Rewrite all of the records below as a Markdown table with two columns, Row and Line. Number each line in sequence and leave out blank lines.

------------------------------------------------

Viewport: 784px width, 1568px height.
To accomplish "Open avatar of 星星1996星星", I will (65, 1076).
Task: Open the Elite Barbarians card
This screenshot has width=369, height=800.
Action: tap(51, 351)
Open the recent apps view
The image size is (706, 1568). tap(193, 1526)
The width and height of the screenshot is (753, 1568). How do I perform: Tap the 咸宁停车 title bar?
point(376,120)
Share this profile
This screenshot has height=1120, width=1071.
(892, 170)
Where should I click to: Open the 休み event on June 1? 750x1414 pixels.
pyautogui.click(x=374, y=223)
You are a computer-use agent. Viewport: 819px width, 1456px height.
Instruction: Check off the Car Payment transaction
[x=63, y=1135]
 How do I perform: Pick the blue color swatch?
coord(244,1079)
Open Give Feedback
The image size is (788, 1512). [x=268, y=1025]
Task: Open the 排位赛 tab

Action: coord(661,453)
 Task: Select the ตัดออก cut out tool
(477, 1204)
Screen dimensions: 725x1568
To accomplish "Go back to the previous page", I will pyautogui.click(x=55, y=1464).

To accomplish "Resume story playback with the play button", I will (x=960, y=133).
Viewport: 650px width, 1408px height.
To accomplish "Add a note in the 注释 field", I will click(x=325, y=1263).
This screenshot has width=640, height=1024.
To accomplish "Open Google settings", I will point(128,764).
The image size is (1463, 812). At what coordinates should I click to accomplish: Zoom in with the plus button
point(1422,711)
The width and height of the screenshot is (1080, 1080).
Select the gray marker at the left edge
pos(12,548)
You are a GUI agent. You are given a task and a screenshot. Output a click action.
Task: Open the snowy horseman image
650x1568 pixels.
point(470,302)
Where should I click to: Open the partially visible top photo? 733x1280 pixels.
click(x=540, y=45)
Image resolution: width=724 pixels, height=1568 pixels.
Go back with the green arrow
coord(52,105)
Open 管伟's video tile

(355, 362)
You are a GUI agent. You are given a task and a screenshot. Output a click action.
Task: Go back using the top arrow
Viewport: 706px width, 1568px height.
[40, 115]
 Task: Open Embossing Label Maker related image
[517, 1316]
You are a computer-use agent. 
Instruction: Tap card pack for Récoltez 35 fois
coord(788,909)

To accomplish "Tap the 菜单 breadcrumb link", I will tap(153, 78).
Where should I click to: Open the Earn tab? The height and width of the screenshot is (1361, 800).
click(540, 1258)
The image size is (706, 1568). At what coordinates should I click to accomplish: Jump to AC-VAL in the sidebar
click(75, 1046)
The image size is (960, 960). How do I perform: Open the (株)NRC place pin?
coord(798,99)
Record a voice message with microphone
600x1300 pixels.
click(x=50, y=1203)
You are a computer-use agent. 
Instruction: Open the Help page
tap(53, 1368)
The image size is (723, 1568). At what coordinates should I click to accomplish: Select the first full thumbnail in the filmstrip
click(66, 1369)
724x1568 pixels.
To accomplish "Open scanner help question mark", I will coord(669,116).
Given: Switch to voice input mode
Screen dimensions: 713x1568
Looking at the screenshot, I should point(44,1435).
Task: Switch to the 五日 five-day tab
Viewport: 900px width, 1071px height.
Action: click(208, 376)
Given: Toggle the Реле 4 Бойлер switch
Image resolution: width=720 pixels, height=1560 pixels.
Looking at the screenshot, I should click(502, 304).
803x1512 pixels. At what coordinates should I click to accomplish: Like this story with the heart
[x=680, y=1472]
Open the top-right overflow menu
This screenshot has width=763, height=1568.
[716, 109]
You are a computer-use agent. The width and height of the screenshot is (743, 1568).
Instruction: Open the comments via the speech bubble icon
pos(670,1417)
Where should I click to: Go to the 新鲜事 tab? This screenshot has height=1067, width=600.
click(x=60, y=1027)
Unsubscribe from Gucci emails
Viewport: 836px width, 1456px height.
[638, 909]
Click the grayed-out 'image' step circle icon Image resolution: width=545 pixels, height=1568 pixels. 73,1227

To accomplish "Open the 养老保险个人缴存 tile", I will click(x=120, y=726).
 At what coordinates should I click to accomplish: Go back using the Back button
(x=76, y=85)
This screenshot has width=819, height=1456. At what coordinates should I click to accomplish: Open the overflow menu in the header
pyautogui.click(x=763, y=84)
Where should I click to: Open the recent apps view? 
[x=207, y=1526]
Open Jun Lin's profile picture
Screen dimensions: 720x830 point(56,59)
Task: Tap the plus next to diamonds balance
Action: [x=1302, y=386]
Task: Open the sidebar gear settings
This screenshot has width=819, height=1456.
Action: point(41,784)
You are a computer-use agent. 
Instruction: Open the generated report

------------------------------------------------

- Complete output
| Row | Line |
|---|---|
| 1 | Viewport: 784px width, 1568px height. |
| 2 | To accomplish "Open avatar of 星星1996星星", I will (65, 1076). |
| 3 | Task: Open the Elite Barbarians card |
| 4 | This screenshot has width=369, height=800. |
| 5 | Action: tap(51, 351) |
| 6 | Open the recent apps view |
| 7 | The image size is (706, 1568). tap(193, 1526) |
| 8 | The width and height of the screenshot is (753, 1568). How do I perform: Tap the 咸宁停车 title bar? |
| 9 | point(376,120) |
| 10 | Share this profile |
| 11 | This screenshot has height=1120, width=1071. |
| 12 | (892, 170) |
| 13 | Where should I click to: Open the 休み event on June 1? 750x1414 pixels. |
| 14 | pyautogui.click(x=374, y=223) |
| 15 | You are a computer-use agent. Viewport: 819px width, 1456px height. |
| 16 | Instruction: Check off the Car Payment transaction |
| 17 | [x=63, y=1135] |
| 18 |  How do I perform: Pick the blue color swatch? |
| 19 | coord(244,1079) |
| 20 | Open Give Feedback |
| 21 | The image size is (788, 1512). [x=268, y=1025] |
| 22 | Task: Open the 排位赛 tab |
| 23 | Action: coord(661,453) |
| 24 |  Task: Select the ตัดออก cut out tool |
| 25 | (477, 1204) |
| 26 | Screen dimensions: 725x1568 |
| 27 | To accomplish "Go back to the previous page", I will pyautogui.click(x=55, y=1464). |
| 28 | To accomplish "Resume story playback with the play button", I will (x=960, y=133). |
| 29 | Viewport: 650px width, 1408px height. |
| 30 | To accomplish "Add a note in the 注释 field", I will click(x=325, y=1263). |
| 31 | This screenshot has width=640, height=1024. |
| 32 | To accomplish "Open Google settings", I will point(128,764). |
| 33 | The image size is (1463, 812). At what coordinates should I click to accomplish: Zoom in with the plus button |
| 34 | point(1422,711) |
| 35 | The width and height of the screenshot is (1080, 1080). |
| 36 | Select the gray marker at the left edge |
| 37 | pos(12,548) |
| 38 | You are a GUI agent. You are given a task and a screenshot. Output a click action. |
| 39 | Task: Open the snowy horseman image |
| 40 | 650x1568 pixels. |
| 41 | point(470,302) |
| 42 | Where should I click to: Open the partially visible top photo? 733x1280 pixels. |
| 43 | click(x=540, y=45) |
| 44 | Image resolution: width=724 pixels, height=1568 pixels. |
| 45 | Go back with the green arrow |
| 46 | coord(52,105) |
| 47 | Open 管伟's video tile |
| 48 | (355, 362) |
| 49 | You are a GUI agent. You are given a task and a screenshot. Output a click action. |
| 50 | Task: Go back using the top arrow |
| 51 | Viewport: 706px width, 1568px height. |
| 52 | [40, 115] |
| 53 |  Task: Open Embossing Label Maker related image |
| 54 | [517, 1316] |
| 55 | You are a computer-use agent.  |
| 56 | Instruction: Tap card pack for Récoltez 35 fois |
| 57 | coord(788,909) |
| 58 | To accomplish "Tap the 菜单 breadcrumb link", I will tap(153, 78). |
| 59 | Where should I click to: Open the Earn tab? The height and width of the screenshot is (1361, 800). |
| 60 | click(540, 1258) |
| 61 | The image size is (706, 1568). At what coordinates should I click to accomplish: Jump to AC-VAL in the sidebar |
| 62 | click(75, 1046) |
| 63 | The image size is (960, 960). How do I perform: Open the (株)NRC place pin? |
| 64 | coord(798,99) |
| 65 | Record a voice message with microphone |
| 66 | 600x1300 pixels. |
| 67 | click(x=50, y=1203) |
| 68 | You are a computer-use agent.  |
| 69 | Instruction: Open the Help page |
| 70 | tap(53, 1368) |
| 71 | The image size is (723, 1568). At what coordinates should I click to accomplish: Select the first full thumbnail in the filmstrip |
| 72 | click(66, 1369) |
| 73 | 724x1568 pixels. |
| 74 | To accomplish "Open scanner help question mark", I will coord(669,116). |
| 75 | Given: Switch to voice input mode |
| 76 | Screen dimensions: 713x1568 |
| 77 | Looking at the screenshot, I should point(44,1435). |
| 78 | Task: Switch to the 五日 five-day tab |
| 79 | Viewport: 900px width, 1071px height. |
| 80 | Action: click(208, 376) |
| 81 | Given: Toggle the Реле 4 Бойлер switch |
| 82 | Image resolution: width=720 pixels, height=1560 pixels. |
| 83 | Looking at the screenshot, I should click(502, 304). |
| 84 | 803x1512 pixels. At what coordinates should I click to accomplish: Like this story with the heart |
| 85 | [x=680, y=1472] |
| 86 | Open the top-right overflow menu |
| 87 | This screenshot has width=763, height=1568. |
| 88 | [716, 109] |
| 89 | You are a computer-use agent. The width and height of the screenshot is (743, 1568). |
| 90 | Instruction: Open the comments via the speech bubble icon |
| 91 | pos(670,1417) |
| 92 | Where should I click to: Go to the 新鲜事 tab? This screenshot has height=1067, width=600. |
| 93 | click(x=60, y=1027) |
| 94 | Unsubscribe from Gucci emails |
| 95 | Viewport: 836px width, 1456px height. |
| 96 | [638, 909] |
| 97 | Click the grayed-out 'image' step circle icon Image resolution: width=545 pixels, height=1568 pixels. 73,1227 |
| 98 | To accomplish "Open the 养老保险个人缴存 tile", I will click(x=120, y=726). |
| 99 |  At what coordinates should I click to accomplish: Go back using the Back button |
| 100 | (x=76, y=85) |
| 101 | This screenshot has width=819, height=1456. At what coordinates should I click to accomplish: Open the overflow menu in the header |
| 102 | pyautogui.click(x=763, y=84) |
| 103 | Where should I click to: Open the recent apps view?  |
| 104 | [x=207, y=1526] |
| 105 | Open Jun Lin's profile picture |
| 106 | Screen dimensions: 720x830 point(56,59) |
| 107 | Task: Tap the plus next to diamonds balance |
| 108 | Action: [x=1302, y=386] |
| 109 | Task: Open the sidebar gear settings |
| 110 | This screenshot has width=819, height=1456. |
| 111 | Action: point(41,784) |
| 112 | You are a computer-use agent.  |
| 113 | Instruction: Open the generated report |